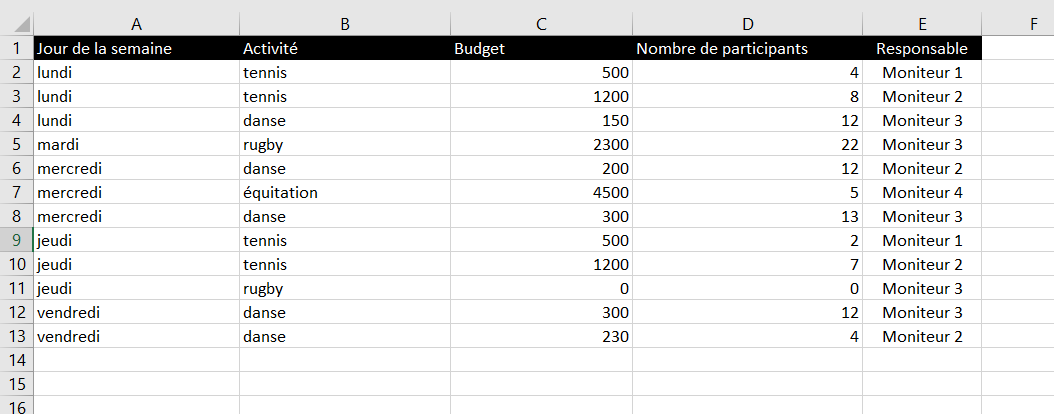Select the "mardi" cell
The height and width of the screenshot is (414, 1054).
[x=136, y=144]
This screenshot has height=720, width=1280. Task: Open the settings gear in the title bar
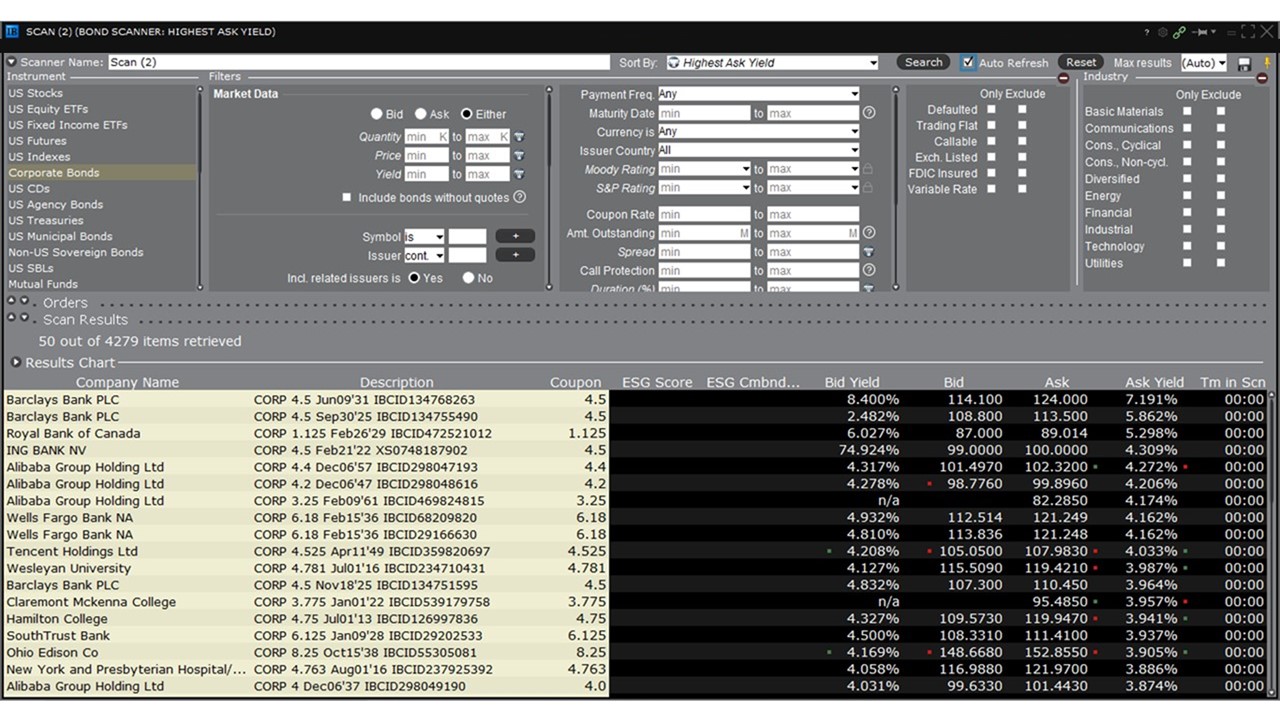point(1163,31)
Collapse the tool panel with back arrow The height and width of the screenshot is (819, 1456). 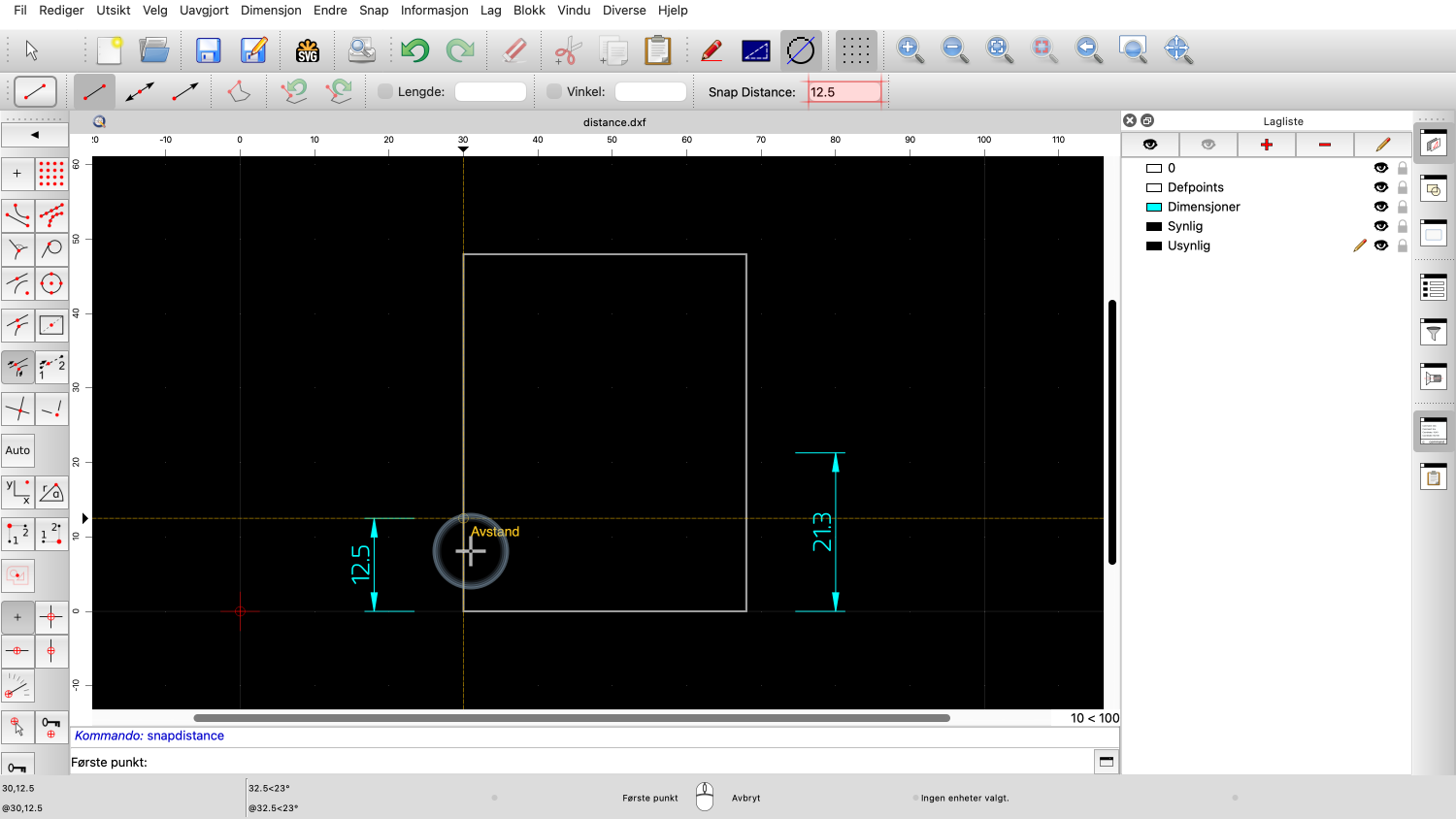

........

#### [Work instructions]
Ignoring the pictures, write out word for word only the lines from the one containing "This screenshot has" through the last line of the data, both ends included.

#### [Solution to this problem]
This screenshot has height=720, width=1280. Task: Open the settings gear in the title bar
point(1163,31)
Collapse the tool panel with back arrow The height and width of the screenshot is (819, 1456). 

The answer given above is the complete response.